### Collected data entries
= Beginning of Section =

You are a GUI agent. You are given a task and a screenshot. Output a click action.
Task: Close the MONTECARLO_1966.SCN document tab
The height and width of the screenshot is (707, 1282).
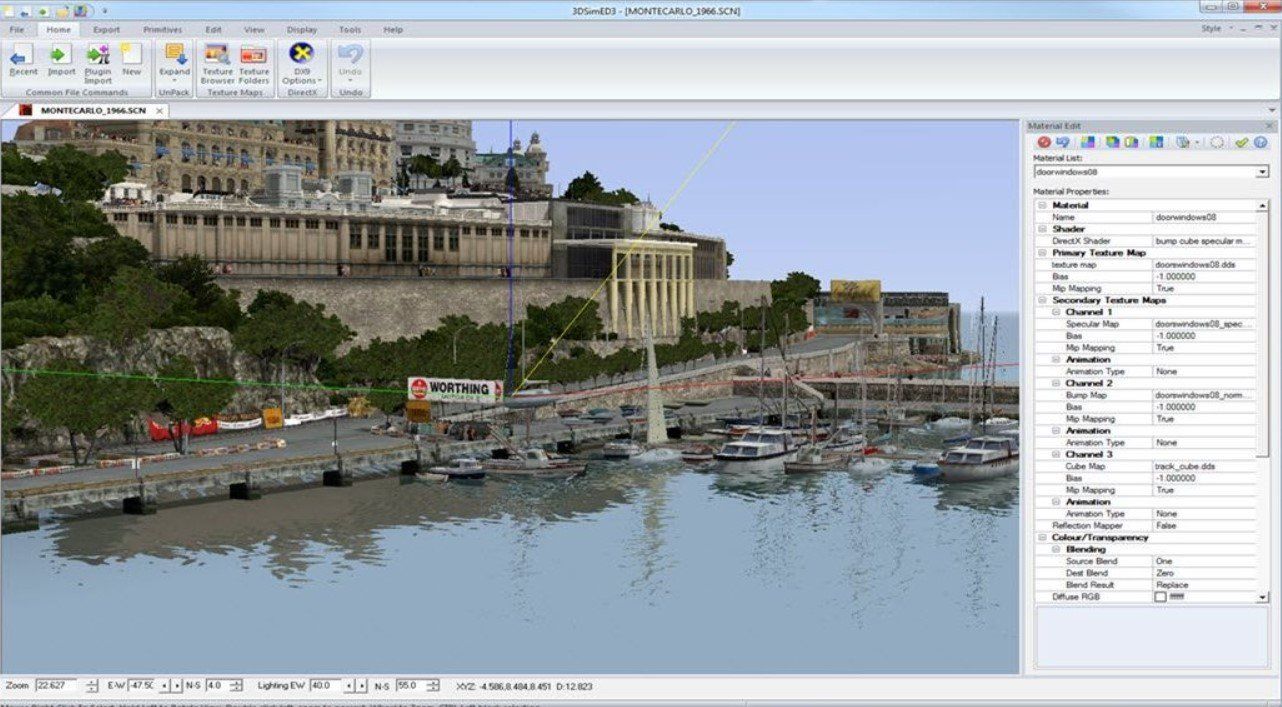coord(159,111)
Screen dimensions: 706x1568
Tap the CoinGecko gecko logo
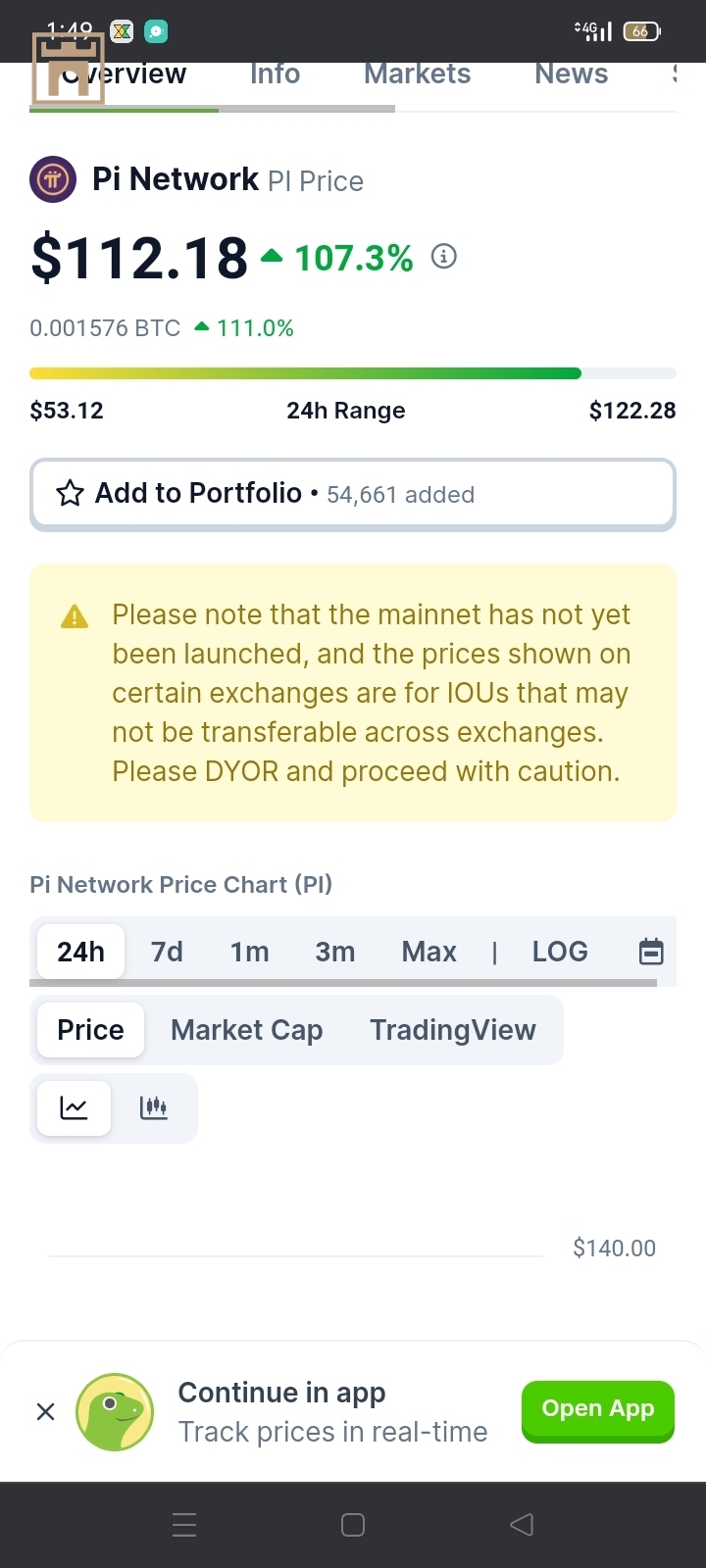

= End of Section =

### About this exercise
Beginning with the line that contains "Task: Close the", reproduce every line through the end of the records above exactly, leaving pictures out.

### Output
Task: Close the MONTECARLO_1966.SCN document tab
The height and width of the screenshot is (707, 1282).
coord(159,111)
Screen dimensions: 706x1568
Tap the CoinGecko gecko logo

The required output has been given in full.